As a graduating senior, I have been witness to the CS department as it has transitioned from a Podunk little major of 121 students in 2013 to the largest major at Tufts in 2017 with 568 students, the latter figure of which is according to the department. The school has responded to the sharp increase in CS enrollment by increasing class size and limiting most classes in the department to only CS and related majors. It got so bad this past semester that many CS seniors found themselves locked out of required classes to graduate before their enrollment time even arrived. Personally, due to the extreme scarcity of seats in CS electives, I have only ever gotten into one of my top-two electives once in my four years.

In these strained times for the department, Kathleen Fisher took over as chair of the department under the condition that the school hires six new teaching positions: four professors and two lecturers. To me this sounded like the light at the end of the tunnel; the school and department acted swiftly to deal with the exponential rise in enrollment. However, this latest action to fire the best teacher in the CS department, if not the school, during a period of unparalleled hiring, because he possessed an excusably small quantity of published works, shows brightly what is going on in the mind of the school’s leadership. It is a clear message to all future tenure candidates that they should focus solely on their research. No level of excellence in teaching or service will help them. The poster boy for excellence in these two categories, who also possessed adequate research, was summarily rejected for tenure by the Board of Trustees.

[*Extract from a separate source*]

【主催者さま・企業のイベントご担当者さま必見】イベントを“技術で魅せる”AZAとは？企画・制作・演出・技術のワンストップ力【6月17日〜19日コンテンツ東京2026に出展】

The bigger story here is not Hescott. He will be fine and he is taking a tremendous job at a competing university. It is the incentive system the school is putting in place for all future tenure applicants. How can a school be student-focused when service and teaching are not factored into tenure applications? As I leave Tufts, if a parent or a child were looking to me for advice or recommendations about college, I am not sure I could recommend Tufts. Its disregard for quality undergraduate teaching becomes overwhelmingly damning when we are paying over $65,000 for a world class education. I recommend you take your money elsewhere.

CORRECTION: A previous version of this op-ed stated that the Tenure and Promotion Committee is a collection of six current faculty members and Provost Harris, who is not a voting member of the committee. However, the committee is now composed of eight current faculty members and Provost Harris, who is a non-voting member. The op-ed has been updated to reflect this change. The Daily regrets this error.